When we received the forms back I was very optimistic that they were in order. I had taken all of the years information to XXXX XXXX, and he came back with results very similar to what I was expecting. Except that he had neglected to include the contents of Sheryl’s unreported income; $12,700 worth of it. To make matters worse, XXXX knew all along this was missing and I didn’t have a clue until he pointed it out in the middle of the audit. By that time it had become brutally evident that he was representing himself and not me.

This left me stuck in the middle of this disaster trying to defend transactions that have no relationship to anything tax-related (at least the tax-related transactions were poorly documented). Things I never knew anything about and things my wife had no clue would ever matter to anyone. The end result is… well, just look around.

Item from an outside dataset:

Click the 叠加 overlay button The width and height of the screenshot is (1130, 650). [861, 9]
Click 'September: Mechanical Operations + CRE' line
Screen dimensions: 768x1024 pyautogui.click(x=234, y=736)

I remember reading about the stock market crash before the “great” depression and how there were wealthy bankers and businessmen jumping out of windows when they realized they screwed up and lost everything. Isn’t it ironic how far we’ve come in 60 years in this country that they now know how to fix that little economic problem; they just steal from the middle class (who doesn’t have any say in it, elections are a joke) to cover their asses and it’s “business-as-usual”. Now when the wealthy fuck up, the poor get to die for the mistakes… isn’t that a clever, tidy solution.

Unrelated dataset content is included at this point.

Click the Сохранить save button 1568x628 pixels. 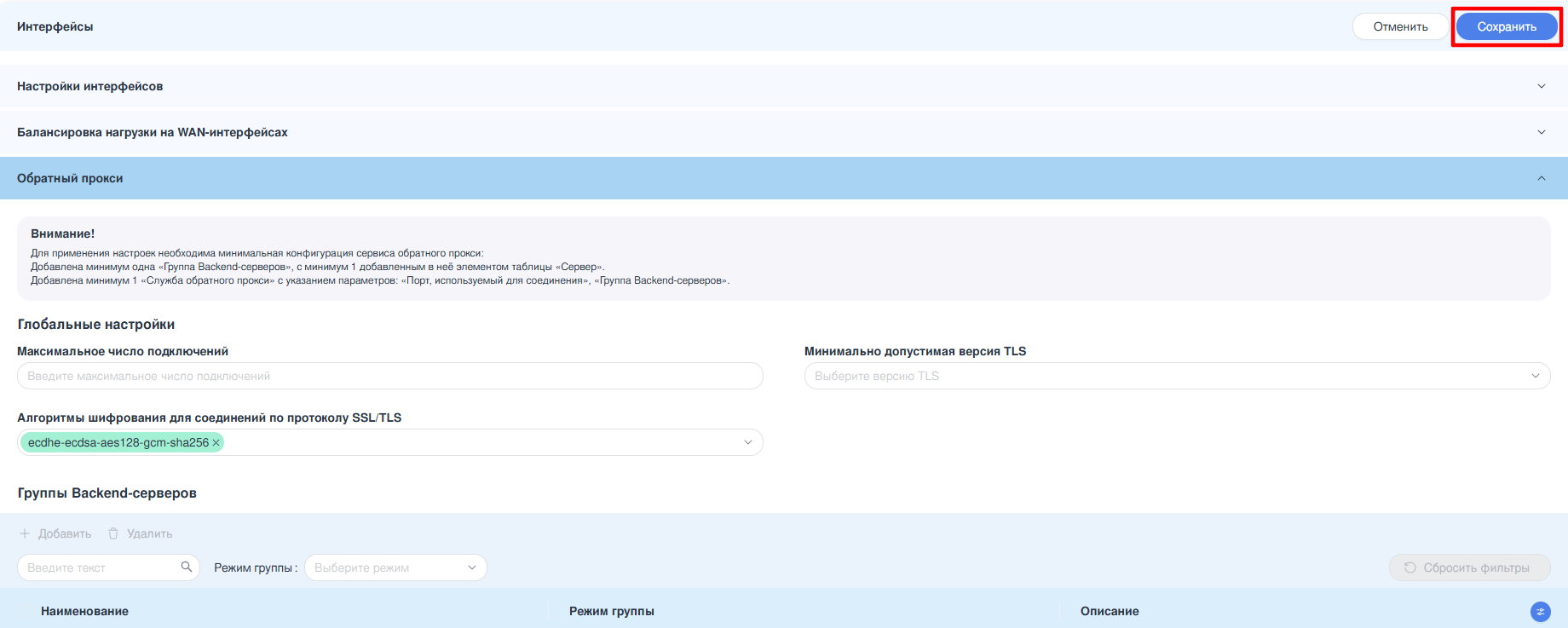coord(1506,26)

As government agencies go, the FAA is often justifiably referred to as a tombstone agency, though they are hardly alone. The recent presidential puppet GW Bush and his cronies in their eight years certainly reinforced for all of us that this criticism rings equally true for all of the government. Nothing changes unless there is a body count (unless it is in the interest of the wealthy sows at the government trough). In a government full of hypocrites from top to bottom, life is as cheap as their lies and their self-serving laws.

I know I’m hardly the first one to decide I have had all I can stand. It has always been a myth that people have stopped dying for their freedom in this country, and it isn’t limited to the blacks, and poor immigrants. I know there have been countless before me and there are sure to be as many after. But I also know that by not adding my body to the count, I insure nothing will change. I choose to not keep looking over my shoulder at “big brother” while he strips my carcass, I choose not to ignore what is going on all around me, I choose not to pretend that business as usual won’t continue; I have just had enough.

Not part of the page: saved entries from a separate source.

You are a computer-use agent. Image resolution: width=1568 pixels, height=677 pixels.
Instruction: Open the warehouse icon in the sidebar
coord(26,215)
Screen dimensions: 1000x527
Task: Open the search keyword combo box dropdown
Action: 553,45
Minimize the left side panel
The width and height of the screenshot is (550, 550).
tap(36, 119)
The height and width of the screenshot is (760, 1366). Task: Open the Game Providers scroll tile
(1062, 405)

I can only hope that the numbers quickly get too big to be white washed and ignored that the American zombies wake up and revolt; it will take nothing less. I would only hope that by striking a nerve that stimulates the inevitable double standard, knee-jerk government reaction that results in more stupid draconian restrictions people wake up and begin to see the pompous political thugs and their mindless minions for what they are. Sadly, though I spent my entire life trying to believe it wasn’t so, but violence not only is the answer, it is the only answer. The cruel joke is that the really big chunks of shit at the top have known this all along and have been laughing, at and using this awareness against, fools like me all along.

I saw it written once that the definition of insanity is repeating the same process over and over and expecting the outcome to suddenly be different. I am finally ready to stop this insanity. Well, Mr. Big Brother IRS man, let’s try something different; take my pound of flesh and sleep well.

The communist creed: From each according to his ability, to each according to his need.

The capitalist creed: From each according to his gullibility, to each according to his greed.